Author Kage Alan adds his review of 'Ghost In The Rain'
Author Kage Alan has already reviewed my previous two Alien Skin albums, as well as Real Life's 'Imperfection' (2004), today he adds his thoughts about 'Ghost In The Rain' (2012). Thanks Kage!
Re-enter the Delightfully Hypnotic World of Alien Skin
Forget for the moment what you know about traditional label-released albums and music. Why? Because there's no easy way to describe the Alien Skin albums except to say that they don't fit into the category I just mentioned. First and foremost, these are labors of love from writer/vocalist/musician George Pappas. He has no record company standing over him demanding he work with specific producers while the bean counters expect a number of hits to justify their investment. Throw that idea right out the window. Alien Skin exists because he wants it to and because he invests himself in it.
Ghost in the Rain is his third outing here and much like the other two albums (Don't Open Till Doomsday and The Unquiet Grave), might best be thought of as musical and lyrical poetry combined into one unmistakable sound. Think of Alien Skin as a very large mansion and each album is akin to exploring rooms within the expanse of its grounds. And no, it's absolutely not pretentious. This is years of experience being channeled into artistry. Each track manages to sound sparse, yet the more you listen to it, the more layered you realize it truly is and the more it builds. Ghost in the Rain and Brigitte are two tracks that comes readily to mind as examples of this.

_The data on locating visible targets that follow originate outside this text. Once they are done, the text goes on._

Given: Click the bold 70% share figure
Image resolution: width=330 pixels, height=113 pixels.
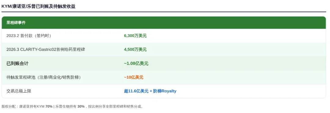Looking at the screenshot, I should coord(49,107).
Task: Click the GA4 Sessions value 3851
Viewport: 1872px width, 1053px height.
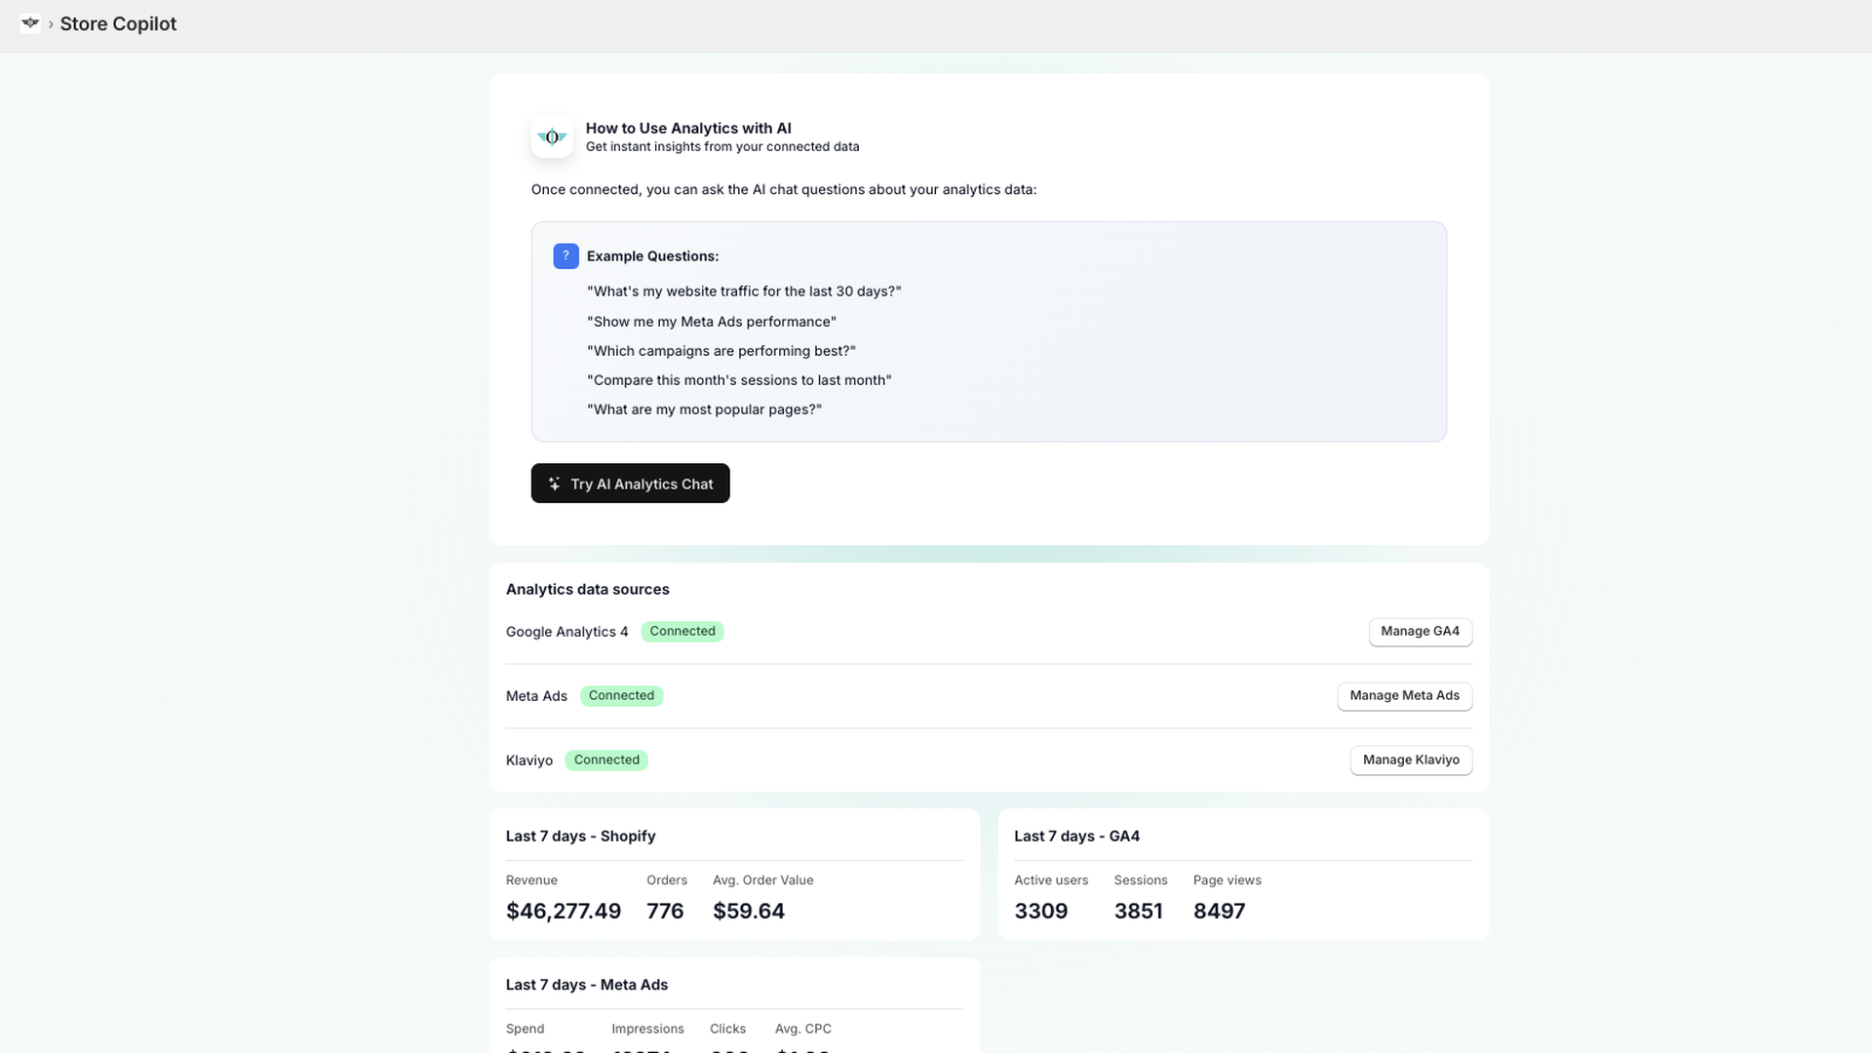Action: (x=1138, y=912)
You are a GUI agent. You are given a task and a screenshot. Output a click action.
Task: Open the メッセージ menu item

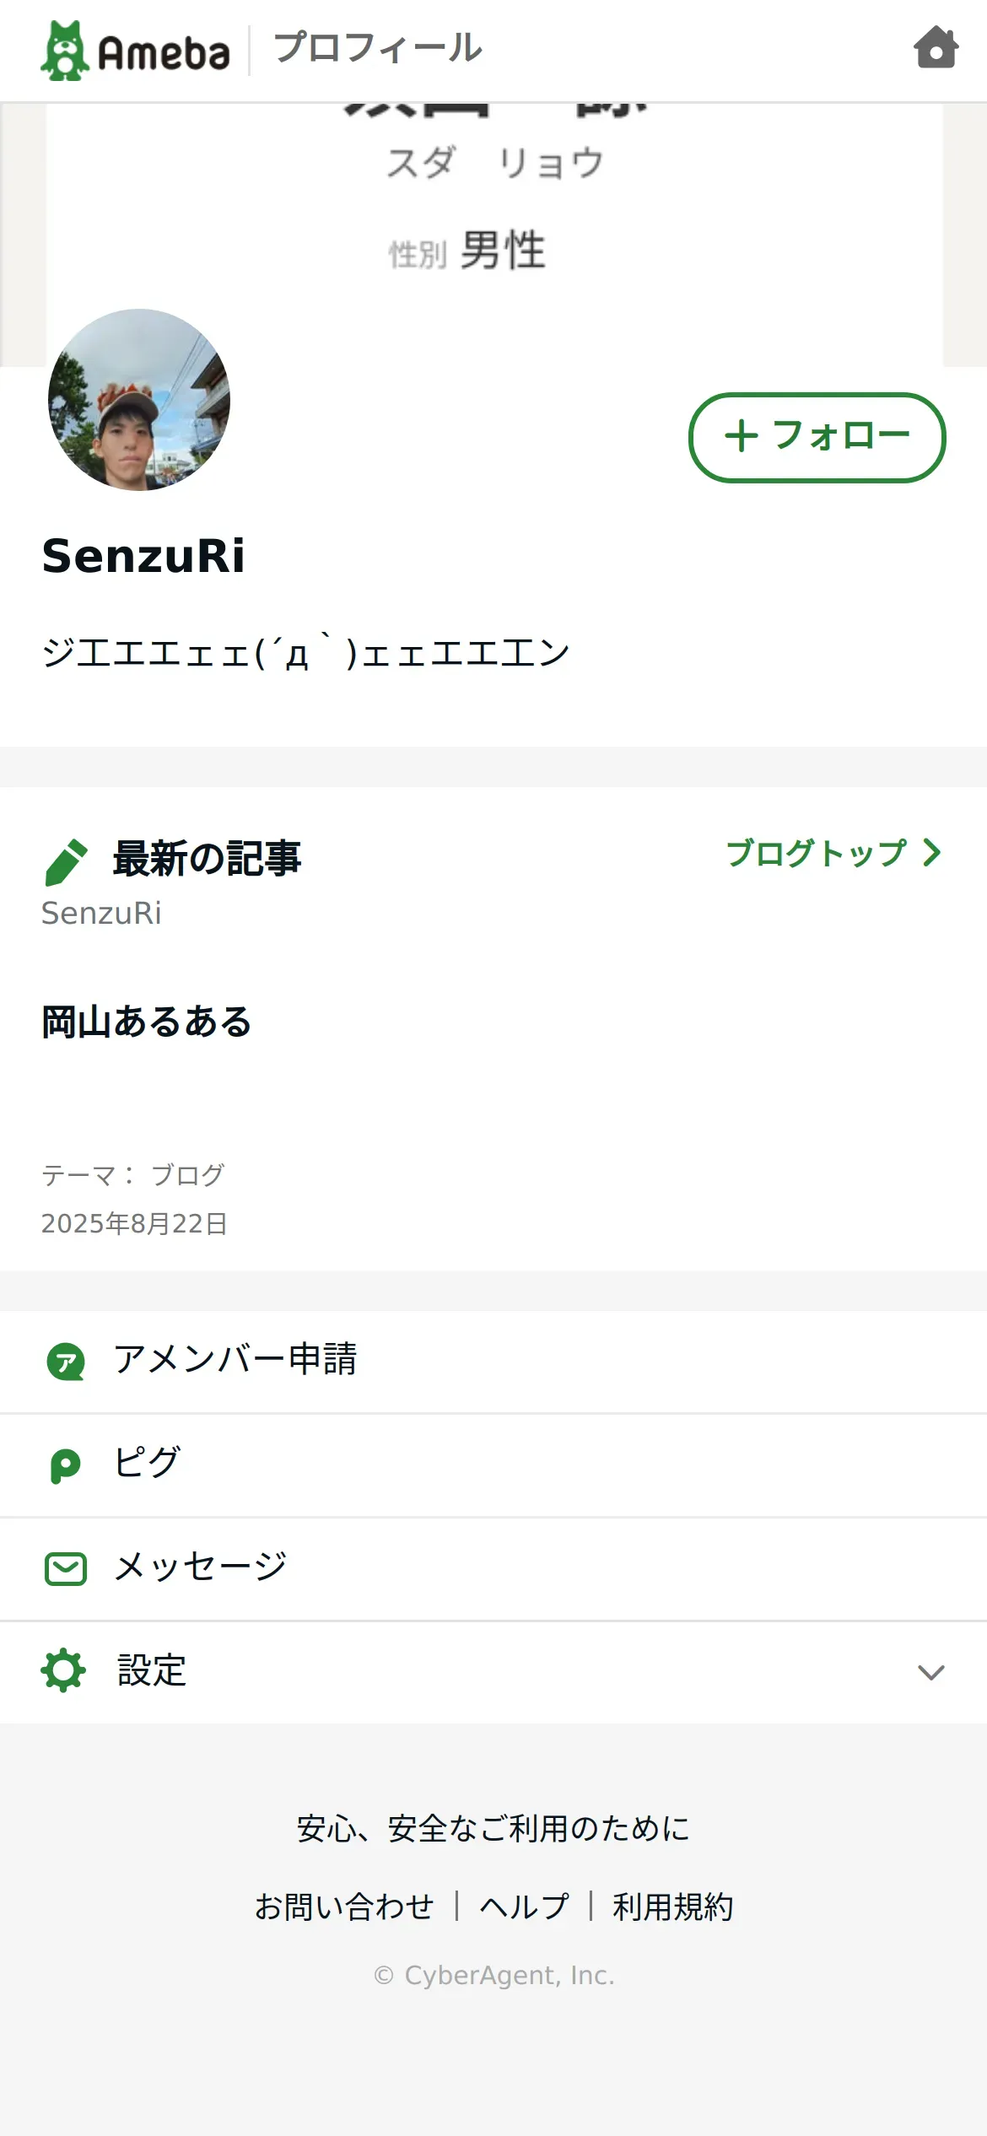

Prepare yourself, too, to listen to the album as a whole rather than picking out favorites for your iPod Shuffle. As with the previous two releases, Ghost in the Rain is best experienced as a whole. George Pappas manages to set a specific mood while making each track sound unique, yet part of the whole. Between the surreal Perfect World to the romanticism of the music in Candy Lips (combined with lyrics suggesting anything but romance going on with the object of the song itself), you may--as I did--find yourself sitting there contemplating just what exactly is going on in this world he's created.
Be careful what questions you ask, though. Once Ghost in the Rain draws you in, telling yourself "It's only an album...it's only an album..." may not help you escape its delightfully hypnotic-like qualities.